** Opening INPUT RECORDS block **

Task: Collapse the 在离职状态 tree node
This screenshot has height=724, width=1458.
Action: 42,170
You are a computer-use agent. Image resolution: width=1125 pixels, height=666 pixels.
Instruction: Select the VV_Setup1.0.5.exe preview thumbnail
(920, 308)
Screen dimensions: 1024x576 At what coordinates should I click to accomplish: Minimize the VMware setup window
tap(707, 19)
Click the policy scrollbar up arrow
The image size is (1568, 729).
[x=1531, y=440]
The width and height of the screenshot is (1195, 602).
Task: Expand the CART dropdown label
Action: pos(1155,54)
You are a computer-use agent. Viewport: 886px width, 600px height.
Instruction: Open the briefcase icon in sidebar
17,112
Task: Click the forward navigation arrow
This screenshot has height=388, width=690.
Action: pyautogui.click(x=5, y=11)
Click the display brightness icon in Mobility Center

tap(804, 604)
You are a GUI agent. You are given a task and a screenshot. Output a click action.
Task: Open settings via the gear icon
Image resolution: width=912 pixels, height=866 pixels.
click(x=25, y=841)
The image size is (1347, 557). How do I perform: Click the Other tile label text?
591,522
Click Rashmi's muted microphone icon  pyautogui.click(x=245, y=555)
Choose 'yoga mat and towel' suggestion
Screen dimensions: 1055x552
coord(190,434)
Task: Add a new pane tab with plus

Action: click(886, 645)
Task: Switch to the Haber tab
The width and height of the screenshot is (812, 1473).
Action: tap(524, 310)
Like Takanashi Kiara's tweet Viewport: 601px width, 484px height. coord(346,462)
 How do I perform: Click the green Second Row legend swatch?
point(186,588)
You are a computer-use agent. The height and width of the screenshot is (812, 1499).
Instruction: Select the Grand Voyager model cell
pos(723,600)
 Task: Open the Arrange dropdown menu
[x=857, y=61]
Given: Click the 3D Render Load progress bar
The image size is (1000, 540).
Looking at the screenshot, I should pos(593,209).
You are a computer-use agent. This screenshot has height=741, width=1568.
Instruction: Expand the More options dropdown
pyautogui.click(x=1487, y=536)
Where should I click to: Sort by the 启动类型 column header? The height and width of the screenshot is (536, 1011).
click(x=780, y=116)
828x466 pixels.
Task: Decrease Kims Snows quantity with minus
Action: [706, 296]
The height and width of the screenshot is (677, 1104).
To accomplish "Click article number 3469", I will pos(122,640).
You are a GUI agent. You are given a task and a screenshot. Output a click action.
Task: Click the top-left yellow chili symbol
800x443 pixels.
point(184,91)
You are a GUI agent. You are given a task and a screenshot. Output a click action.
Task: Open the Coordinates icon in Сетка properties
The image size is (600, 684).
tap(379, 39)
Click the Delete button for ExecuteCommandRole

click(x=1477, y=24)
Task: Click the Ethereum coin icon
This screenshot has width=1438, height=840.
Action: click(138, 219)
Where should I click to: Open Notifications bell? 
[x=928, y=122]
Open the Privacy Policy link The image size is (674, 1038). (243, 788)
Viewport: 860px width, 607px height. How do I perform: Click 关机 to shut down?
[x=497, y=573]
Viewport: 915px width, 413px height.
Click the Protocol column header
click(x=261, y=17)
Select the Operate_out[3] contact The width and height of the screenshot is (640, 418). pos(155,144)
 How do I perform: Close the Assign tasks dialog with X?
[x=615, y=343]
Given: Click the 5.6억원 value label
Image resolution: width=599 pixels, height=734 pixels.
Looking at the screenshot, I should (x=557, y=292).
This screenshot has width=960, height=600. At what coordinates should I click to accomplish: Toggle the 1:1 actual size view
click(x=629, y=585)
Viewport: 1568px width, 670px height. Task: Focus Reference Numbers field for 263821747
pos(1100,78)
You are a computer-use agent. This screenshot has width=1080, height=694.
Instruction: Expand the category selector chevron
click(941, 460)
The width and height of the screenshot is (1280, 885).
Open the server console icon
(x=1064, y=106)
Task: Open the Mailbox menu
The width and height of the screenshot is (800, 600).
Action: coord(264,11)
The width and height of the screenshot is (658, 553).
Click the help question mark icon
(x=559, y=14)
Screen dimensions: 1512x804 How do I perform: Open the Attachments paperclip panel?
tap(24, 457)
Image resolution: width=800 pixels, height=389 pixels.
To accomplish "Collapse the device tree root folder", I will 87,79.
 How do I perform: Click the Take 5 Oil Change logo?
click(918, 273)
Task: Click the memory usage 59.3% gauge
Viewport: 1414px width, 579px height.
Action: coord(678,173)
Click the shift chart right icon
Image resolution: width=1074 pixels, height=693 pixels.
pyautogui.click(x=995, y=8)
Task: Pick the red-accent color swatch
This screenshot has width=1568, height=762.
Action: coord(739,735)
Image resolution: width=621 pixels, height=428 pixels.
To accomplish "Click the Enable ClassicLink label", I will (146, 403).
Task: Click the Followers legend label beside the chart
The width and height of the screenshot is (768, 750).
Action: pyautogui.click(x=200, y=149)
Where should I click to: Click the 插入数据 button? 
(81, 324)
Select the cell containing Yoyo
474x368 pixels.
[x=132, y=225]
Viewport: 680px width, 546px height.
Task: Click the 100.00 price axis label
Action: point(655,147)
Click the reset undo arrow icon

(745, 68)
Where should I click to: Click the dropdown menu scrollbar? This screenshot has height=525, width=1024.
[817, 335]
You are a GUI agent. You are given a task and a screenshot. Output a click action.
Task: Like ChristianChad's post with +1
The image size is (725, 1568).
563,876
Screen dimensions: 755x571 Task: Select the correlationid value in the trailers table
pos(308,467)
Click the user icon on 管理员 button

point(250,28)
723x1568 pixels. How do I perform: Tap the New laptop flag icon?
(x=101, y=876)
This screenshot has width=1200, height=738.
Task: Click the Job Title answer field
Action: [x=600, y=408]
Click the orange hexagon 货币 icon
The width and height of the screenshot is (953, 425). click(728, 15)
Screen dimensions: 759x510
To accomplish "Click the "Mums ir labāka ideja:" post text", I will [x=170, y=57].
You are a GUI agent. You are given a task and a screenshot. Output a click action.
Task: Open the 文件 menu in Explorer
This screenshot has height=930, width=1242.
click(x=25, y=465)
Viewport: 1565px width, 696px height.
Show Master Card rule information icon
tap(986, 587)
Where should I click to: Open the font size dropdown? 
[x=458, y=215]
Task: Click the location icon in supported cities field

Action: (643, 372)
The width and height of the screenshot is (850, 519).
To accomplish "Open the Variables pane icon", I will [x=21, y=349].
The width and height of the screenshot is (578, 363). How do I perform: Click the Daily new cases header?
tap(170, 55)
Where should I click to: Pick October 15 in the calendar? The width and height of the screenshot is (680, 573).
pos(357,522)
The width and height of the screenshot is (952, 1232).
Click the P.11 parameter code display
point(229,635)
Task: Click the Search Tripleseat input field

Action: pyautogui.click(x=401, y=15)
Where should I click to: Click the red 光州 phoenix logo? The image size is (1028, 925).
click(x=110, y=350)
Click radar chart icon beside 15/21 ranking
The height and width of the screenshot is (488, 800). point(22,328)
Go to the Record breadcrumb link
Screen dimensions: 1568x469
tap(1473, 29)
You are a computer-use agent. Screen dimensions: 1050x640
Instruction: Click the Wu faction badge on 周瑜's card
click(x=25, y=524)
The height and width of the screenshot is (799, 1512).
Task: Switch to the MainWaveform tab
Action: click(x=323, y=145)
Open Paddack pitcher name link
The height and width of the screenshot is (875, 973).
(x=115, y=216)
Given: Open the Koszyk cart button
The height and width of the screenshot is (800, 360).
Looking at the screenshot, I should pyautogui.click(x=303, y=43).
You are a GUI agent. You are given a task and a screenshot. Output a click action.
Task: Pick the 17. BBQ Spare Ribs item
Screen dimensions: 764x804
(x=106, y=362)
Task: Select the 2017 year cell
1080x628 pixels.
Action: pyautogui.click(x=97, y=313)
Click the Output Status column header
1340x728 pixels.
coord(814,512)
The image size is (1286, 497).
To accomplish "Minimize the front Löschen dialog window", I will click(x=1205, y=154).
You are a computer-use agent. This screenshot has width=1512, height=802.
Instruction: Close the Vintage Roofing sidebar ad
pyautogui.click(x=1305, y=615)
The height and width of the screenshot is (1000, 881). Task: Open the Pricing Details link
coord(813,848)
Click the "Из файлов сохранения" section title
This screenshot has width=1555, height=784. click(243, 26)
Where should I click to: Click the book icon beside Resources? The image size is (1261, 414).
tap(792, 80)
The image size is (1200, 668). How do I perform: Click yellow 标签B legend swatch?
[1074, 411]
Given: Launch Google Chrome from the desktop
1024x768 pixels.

** Closing INPUT RECORDS block **

WORK INSTRUCTIONS
The lines to copy are those above that contain the string "Collapse".

ANSWER SECTION
Task: Collapse the 在离职状态 tree node
To accomplish "Collapse the device tree root folder", I will 87,79.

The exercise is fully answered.